▶ _Task directions_:
Would you write out all of the records that follow, exactly as they stand?

Stored data:
BEGIN
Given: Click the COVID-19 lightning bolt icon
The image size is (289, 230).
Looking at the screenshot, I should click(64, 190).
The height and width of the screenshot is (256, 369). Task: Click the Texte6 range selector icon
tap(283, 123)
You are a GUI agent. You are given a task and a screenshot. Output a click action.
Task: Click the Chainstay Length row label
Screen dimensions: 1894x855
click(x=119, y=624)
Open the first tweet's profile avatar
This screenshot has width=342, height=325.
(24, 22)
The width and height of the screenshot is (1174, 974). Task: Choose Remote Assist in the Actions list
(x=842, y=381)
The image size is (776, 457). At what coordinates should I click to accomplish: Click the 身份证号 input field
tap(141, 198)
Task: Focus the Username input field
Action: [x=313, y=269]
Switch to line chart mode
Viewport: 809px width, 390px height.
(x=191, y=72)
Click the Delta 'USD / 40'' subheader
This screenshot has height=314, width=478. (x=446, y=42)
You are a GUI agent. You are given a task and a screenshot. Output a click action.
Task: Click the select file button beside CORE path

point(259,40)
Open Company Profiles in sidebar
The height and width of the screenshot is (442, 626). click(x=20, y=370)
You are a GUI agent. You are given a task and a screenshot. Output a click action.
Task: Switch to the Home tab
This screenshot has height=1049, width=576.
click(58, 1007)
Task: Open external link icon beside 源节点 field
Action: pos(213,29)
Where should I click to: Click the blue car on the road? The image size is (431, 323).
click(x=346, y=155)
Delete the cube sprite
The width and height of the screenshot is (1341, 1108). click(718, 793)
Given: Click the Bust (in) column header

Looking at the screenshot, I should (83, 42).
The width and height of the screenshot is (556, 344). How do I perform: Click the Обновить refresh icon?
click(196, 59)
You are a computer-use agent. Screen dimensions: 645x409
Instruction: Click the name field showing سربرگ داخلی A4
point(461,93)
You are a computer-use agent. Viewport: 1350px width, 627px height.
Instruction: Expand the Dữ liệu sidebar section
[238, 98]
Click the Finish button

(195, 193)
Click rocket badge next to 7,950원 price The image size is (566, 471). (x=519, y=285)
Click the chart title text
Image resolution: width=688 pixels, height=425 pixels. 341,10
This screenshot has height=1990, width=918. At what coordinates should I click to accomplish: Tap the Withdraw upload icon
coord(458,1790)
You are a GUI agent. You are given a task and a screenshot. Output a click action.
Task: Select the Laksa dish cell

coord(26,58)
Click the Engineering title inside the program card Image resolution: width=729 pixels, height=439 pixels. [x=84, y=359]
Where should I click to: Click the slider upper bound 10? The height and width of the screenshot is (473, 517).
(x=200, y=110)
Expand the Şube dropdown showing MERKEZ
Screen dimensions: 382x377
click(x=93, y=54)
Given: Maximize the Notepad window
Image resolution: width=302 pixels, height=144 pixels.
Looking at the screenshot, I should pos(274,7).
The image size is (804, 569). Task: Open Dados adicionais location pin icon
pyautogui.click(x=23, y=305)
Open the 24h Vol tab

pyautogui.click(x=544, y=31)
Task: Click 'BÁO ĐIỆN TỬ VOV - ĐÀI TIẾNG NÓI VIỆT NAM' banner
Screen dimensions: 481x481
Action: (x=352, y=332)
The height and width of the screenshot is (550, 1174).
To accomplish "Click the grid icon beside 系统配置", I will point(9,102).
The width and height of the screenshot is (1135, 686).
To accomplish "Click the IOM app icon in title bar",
END
▶ _Response below_:
Given: Click the COVID-19 lightning bolt icon
The image size is (289, 230).
Looking at the screenshot, I should click(64, 190).
The height and width of the screenshot is (256, 369). Task: Click the Texte6 range selector icon
tap(283, 123)
You are a GUI agent. You are given a task and a screenshot. Output a click action.
Task: Click the Chainstay Length row label
Screen dimensions: 1894x855
click(x=119, y=624)
Open the first tweet's profile avatar
This screenshot has width=342, height=325.
(24, 22)
The width and height of the screenshot is (1174, 974). Task: Choose Remote Assist in the Actions list
(x=842, y=381)
The image size is (776, 457). At what coordinates should I click to accomplish: Click the 身份证号 input field
tap(141, 198)
Task: Focus the Username input field
Action: [x=313, y=269]
Switch to line chart mode
Viewport: 809px width, 390px height.
(x=191, y=72)
Click the Delta 'USD / 40'' subheader
This screenshot has height=314, width=478. (x=446, y=42)
You are a GUI agent. You are given a task and a screenshot. Output a click action.
Task: Click the select file button beside CORE path

point(259,40)
Open Company Profiles in sidebar
The height and width of the screenshot is (442, 626). click(x=20, y=370)
You are a GUI agent. You are given a task and a screenshot. Output a click action.
Task: Switch to the Home tab
This screenshot has height=1049, width=576.
click(58, 1007)
Task: Open external link icon beside 源节点 field
Action: pos(213,29)
Where should I click to: Click the blue car on the road? The image size is (431, 323).
click(x=346, y=155)
Delete the cube sprite
The width and height of the screenshot is (1341, 1108). click(718, 793)
Given: Click the Bust (in) column header

Looking at the screenshot, I should (83, 42).
The width and height of the screenshot is (556, 344). How do I perform: Click the Обновить refresh icon?
click(196, 59)
You are a computer-use agent. Screen dimensions: 645x409
Instruction: Click the name field showing سربرگ داخلی A4
point(461,93)
You are a computer-use agent. Viewport: 1350px width, 627px height.
Instruction: Expand the Dữ liệu sidebar section
[238, 98]
Click the Finish button

(195, 193)
Click rocket badge next to 7,950원 price The image size is (566, 471). (x=519, y=285)
Click the chart title text
Image resolution: width=688 pixels, height=425 pixels. 341,10
This screenshot has height=1990, width=918. At what coordinates should I click to accomplish: Tap the Withdraw upload icon
coord(458,1790)
You are a GUI agent. You are given a task and a screenshot. Output a click action.
Task: Select the Laksa dish cell

coord(26,58)
Click the Engineering title inside the program card Image resolution: width=729 pixels, height=439 pixels. [x=84, y=359]
Where should I click to: Click the slider upper bound 10? The height and width of the screenshot is (473, 517).
(x=200, y=110)
Expand the Şube dropdown showing MERKEZ
Screen dimensions: 382x377
click(x=93, y=54)
Given: Maximize the Notepad window
Image resolution: width=302 pixels, height=144 pixels.
Looking at the screenshot, I should pos(274,7).
The image size is (804, 569). Task: Open Dados adicionais location pin icon
pyautogui.click(x=23, y=305)
Open the 24h Vol tab

pyautogui.click(x=544, y=31)
Task: Click 'BÁO ĐIỆN TỬ VOV - ĐÀI TIẾNG NÓI VIỆT NAM' banner
Screen dimensions: 481x481
Action: (x=352, y=332)
The height and width of the screenshot is (550, 1174).
To accomplish "Click the grid icon beside 系统配置", I will point(9,102).
The width and height of the screenshot is (1135, 686).
To accomplish "Click the IOM app icon in title bar",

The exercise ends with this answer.